Assignment —
Output the lines below verbatim, starting at the line containing "The image size is (640, 450)." and ending at the line containing "Looking at the image, I should click on (714, 156).". Include both of those lines and nothing else.

(Given data)

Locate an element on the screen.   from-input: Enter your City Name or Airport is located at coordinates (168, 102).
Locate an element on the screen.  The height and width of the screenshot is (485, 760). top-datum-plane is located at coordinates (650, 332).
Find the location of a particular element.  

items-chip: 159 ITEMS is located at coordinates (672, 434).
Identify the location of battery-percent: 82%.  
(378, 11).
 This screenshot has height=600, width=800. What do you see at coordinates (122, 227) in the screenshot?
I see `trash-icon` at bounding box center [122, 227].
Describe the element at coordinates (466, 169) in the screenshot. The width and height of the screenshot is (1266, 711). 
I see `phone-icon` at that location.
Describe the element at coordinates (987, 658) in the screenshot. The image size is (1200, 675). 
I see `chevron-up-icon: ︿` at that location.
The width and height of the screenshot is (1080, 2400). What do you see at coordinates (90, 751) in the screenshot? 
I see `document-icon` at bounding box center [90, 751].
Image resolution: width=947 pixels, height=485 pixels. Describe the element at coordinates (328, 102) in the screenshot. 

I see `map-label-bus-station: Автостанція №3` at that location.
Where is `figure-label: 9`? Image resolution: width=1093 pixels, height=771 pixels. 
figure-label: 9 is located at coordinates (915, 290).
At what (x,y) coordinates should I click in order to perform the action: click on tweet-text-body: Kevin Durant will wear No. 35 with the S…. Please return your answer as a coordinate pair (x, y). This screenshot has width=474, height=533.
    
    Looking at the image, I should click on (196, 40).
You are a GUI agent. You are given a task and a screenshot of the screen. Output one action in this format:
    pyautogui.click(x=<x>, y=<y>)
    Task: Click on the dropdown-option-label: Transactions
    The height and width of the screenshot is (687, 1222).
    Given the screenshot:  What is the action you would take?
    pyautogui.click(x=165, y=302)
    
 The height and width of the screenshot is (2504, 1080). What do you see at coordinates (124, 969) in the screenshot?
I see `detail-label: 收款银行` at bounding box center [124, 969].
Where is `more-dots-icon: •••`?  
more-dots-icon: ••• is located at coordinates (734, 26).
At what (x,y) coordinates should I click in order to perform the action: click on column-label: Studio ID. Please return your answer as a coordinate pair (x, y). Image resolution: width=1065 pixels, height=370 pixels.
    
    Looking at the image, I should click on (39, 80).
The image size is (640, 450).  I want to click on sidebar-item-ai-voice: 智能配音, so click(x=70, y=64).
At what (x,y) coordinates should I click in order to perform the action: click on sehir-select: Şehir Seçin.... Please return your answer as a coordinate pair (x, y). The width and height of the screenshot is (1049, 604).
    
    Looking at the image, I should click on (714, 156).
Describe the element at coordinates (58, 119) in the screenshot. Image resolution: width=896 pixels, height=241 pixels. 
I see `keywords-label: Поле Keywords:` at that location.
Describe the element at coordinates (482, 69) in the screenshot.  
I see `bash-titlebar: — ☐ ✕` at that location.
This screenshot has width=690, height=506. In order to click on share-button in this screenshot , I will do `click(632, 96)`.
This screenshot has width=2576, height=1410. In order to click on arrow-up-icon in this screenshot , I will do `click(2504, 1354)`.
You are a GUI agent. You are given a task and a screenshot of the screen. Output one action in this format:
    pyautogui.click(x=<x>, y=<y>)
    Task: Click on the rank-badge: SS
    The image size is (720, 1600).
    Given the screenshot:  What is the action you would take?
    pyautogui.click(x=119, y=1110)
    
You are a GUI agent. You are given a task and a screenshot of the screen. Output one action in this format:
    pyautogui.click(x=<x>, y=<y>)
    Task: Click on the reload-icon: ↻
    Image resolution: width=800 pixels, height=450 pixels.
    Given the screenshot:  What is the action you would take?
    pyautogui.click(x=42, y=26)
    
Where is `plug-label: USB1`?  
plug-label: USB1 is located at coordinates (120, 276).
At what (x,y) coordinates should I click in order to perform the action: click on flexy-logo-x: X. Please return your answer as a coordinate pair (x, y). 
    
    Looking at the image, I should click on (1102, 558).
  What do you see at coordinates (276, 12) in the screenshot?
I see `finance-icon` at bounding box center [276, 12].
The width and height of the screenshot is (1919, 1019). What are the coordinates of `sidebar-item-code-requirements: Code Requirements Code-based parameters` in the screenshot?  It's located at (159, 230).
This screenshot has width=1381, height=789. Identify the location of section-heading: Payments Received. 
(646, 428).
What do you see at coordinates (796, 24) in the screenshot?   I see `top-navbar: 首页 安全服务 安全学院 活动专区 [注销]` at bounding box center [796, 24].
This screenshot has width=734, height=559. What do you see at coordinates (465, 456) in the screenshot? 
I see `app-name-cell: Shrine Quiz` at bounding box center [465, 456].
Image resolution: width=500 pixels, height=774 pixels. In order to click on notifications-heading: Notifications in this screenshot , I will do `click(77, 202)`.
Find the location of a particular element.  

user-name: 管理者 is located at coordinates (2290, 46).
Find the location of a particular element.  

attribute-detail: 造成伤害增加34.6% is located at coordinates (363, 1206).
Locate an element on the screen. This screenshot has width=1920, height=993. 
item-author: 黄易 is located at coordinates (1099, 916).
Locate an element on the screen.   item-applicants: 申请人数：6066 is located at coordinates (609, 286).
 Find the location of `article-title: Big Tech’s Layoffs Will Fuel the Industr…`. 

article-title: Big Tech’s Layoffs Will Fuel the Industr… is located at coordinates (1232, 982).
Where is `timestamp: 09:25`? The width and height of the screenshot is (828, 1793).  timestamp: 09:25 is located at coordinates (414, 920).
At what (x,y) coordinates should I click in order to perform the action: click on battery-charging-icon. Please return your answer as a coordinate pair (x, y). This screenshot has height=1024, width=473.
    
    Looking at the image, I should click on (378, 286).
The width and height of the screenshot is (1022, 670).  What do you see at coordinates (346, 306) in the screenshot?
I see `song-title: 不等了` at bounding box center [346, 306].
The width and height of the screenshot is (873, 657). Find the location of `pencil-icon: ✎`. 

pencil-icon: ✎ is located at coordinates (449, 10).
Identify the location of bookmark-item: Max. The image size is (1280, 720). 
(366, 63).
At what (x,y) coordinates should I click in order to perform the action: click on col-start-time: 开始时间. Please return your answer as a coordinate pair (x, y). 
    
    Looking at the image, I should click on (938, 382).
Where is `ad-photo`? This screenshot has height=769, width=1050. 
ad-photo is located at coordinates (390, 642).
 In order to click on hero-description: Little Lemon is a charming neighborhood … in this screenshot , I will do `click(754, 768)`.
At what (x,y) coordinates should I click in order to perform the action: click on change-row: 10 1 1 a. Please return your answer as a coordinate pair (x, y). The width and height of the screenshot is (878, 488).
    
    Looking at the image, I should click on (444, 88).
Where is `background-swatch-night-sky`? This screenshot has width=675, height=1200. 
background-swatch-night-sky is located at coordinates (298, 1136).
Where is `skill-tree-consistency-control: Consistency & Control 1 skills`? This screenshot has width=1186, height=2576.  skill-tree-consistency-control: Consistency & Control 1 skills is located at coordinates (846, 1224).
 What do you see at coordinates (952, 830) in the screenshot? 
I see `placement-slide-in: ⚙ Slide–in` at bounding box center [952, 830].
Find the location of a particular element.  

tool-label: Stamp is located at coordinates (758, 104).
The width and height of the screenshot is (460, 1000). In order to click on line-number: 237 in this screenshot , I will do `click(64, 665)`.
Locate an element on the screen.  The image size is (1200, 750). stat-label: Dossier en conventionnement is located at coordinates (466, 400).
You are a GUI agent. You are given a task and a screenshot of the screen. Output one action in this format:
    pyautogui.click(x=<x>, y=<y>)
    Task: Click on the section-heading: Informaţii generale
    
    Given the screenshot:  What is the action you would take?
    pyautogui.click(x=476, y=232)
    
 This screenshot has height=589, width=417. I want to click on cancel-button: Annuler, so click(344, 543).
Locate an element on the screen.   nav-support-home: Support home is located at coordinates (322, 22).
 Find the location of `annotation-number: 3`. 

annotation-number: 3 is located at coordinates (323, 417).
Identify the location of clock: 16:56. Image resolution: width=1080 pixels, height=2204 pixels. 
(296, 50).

(End Given data)

Reply to the task —
The image size is (640, 450).  I want to click on sidebar-item-ai-voice: 智能配音, so click(x=70, y=64).
At what (x,y) coordinates should I click in order to perform the action: click on sehir-select: Şehir Seçin.... Please return your answer as a coordinate pair (x, y). The width and height of the screenshot is (1049, 604).
    
    Looking at the image, I should click on (714, 156).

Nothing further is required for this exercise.